For those of you who don't have time reading the linked article, the idea, essentially, was that communication skills, teamwork, ability to learn, and a few other characteristics of a candidate are not as valuable as the politics, the ability to focus a bit in a concentration-hostile environment, or the ability to give an impression that you do your job.
Two things need to be questioned there. First, if playing politics is more important than being able to work with a new fancy framework, why would anyone spend a hour testing the knowledge of the fancy framework and not how well are person's skills in politics? Second, if it is mostly worthless for a company to encourage workers to make it look like they are doing something useful, why is the skill so valuable?
The second question is the easiest: the lack of proper measurement of employers' productivity. Most managers assume that they somehow magically would determine who is working well, and who is not, and that based on their subjective observation, they will somehow make perfectly objective decision to fire someone, and promote someone else. Nearly all managers are completely clueless about the fact that the productivity can be measured, and most don't even care. When it comes to the developers, they optimize for what could help them to get a promotion. Therefore, if their productivity is measured, they will either optimize for higher productivity or game the system. If nothing is measured, they will optimize to appear better than they are in the management's eyes.
So why wouldn't we stop being fools and start testing for what really matters?

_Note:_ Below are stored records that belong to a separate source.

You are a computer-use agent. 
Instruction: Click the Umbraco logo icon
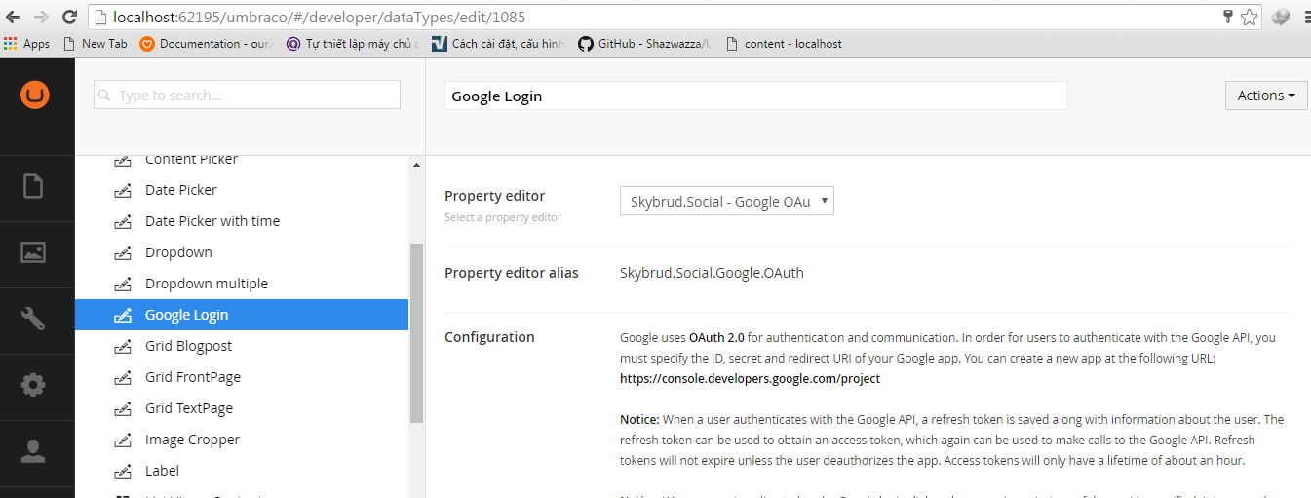[x=36, y=96]
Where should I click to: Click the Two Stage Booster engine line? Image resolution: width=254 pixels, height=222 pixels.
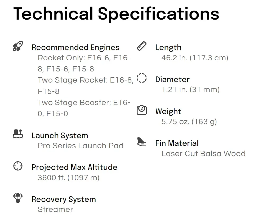[x=84, y=108]
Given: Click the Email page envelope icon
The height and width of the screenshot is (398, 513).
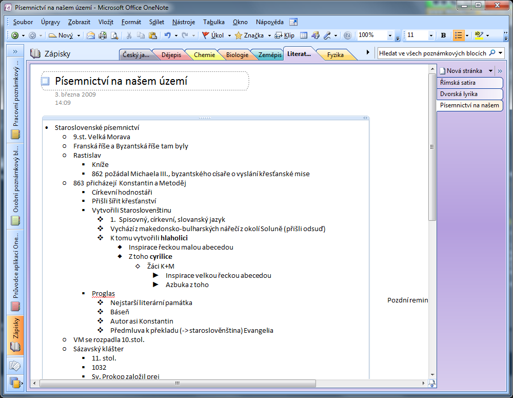Looking at the screenshot, I should (x=91, y=35).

OK, John. Next question. Imagine you're at the meeting room. Your coworker, who tries to get the position of a team leader that you deserve is presenting a design proposal (it seems that he did a great job) for a new feature, based on a MQS. You remember a discussion with Nancy where she was telling that using MQS in the context of this project would be completely crazy, but her argument was rather shallow, and she knows that. You notice that she's fidgeting in the corner of the meeting room: she wants to say that the proposal of your colleague is unacceptable, but she is afraid that everyone would be against her. What do you do, given that your manager is in the room? What do you do if he isn't?
You can't imagine how much I would like to ask this question during an interview. You can imagine how helpful an answer to that question would be in order to evaluate a candidate, as well as his sincerity! And naturally, you can imagine why I wouldn't ask this question during an interview, and if I asked, why most candidates won't answer.
Self-deception is quite frequent when it comes to choosing something. It requires knowledge and self-awareness to understand some of the reasons of the choice, and admitting some other reasons is not that simple. Take, for instance, a choice of a new piece of clothes. What would be the reasons you would publicly acknowledge? The piece of clothes is nice? It suits you? Its color fits nicely with your other clothes? And now, what are the actual reasons that you won't admit sometimes even to yourself? That the piece of clothes is expensive, which should be able to make you look more attractive to the opposite sex? Or that it makes you look thinner? Or that you haven't bought clothes for a while, and your coworker did recently, and everybody looks at her, and you want everybody to look at you instead?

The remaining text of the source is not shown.